● **Assigned task**: In the records below, the lines from the one containing "Bike Brands (480, 2268)" through the last are to be reproduced exactly and alone.

● **Input data**:

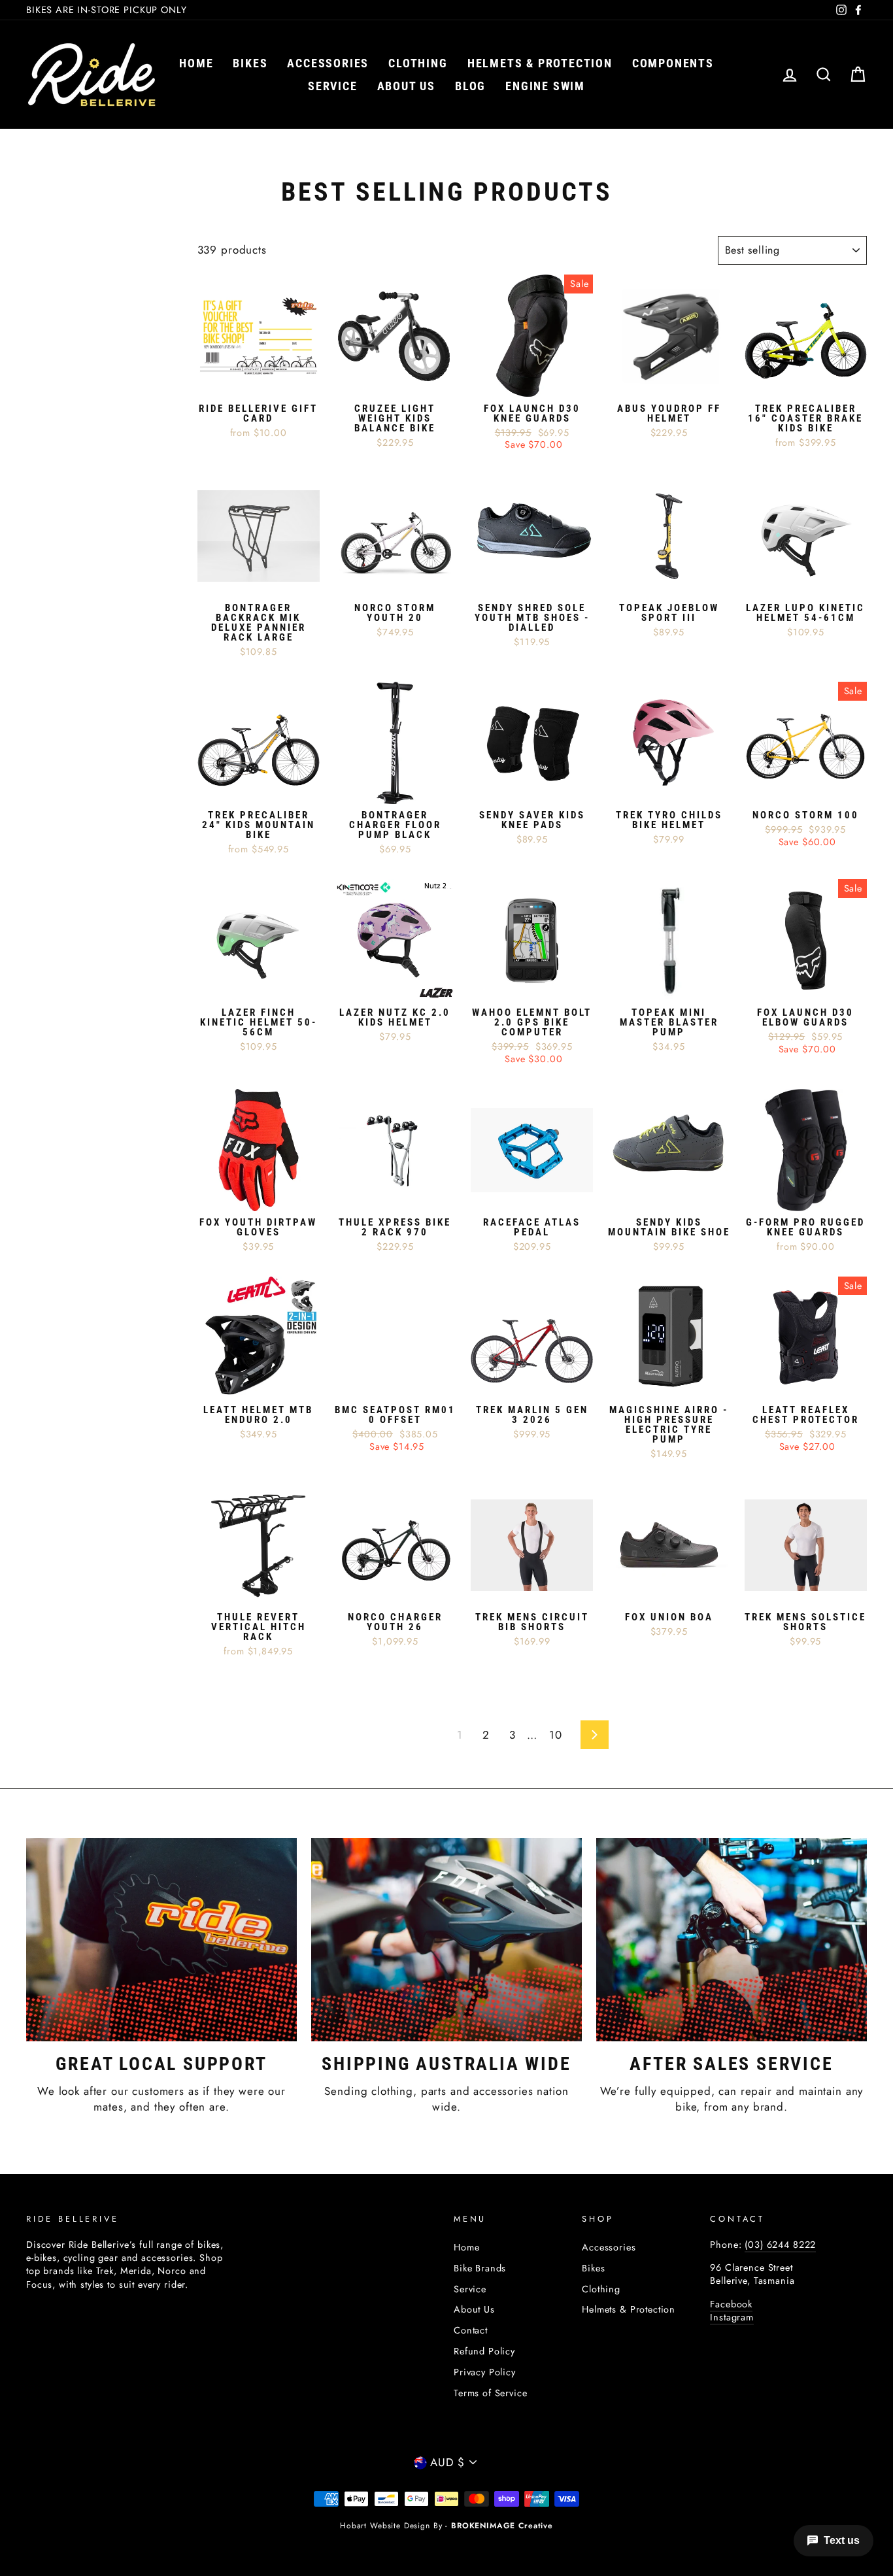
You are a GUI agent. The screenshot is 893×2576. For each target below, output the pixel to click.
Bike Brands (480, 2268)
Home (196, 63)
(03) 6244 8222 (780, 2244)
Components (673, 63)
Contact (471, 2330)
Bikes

● **Your solution**:
Bike Brands (480, 2268)
Home (196, 63)
(03) 6244 8222 (780, 2244)
Components (673, 63)
Contact (471, 2330)
Bikes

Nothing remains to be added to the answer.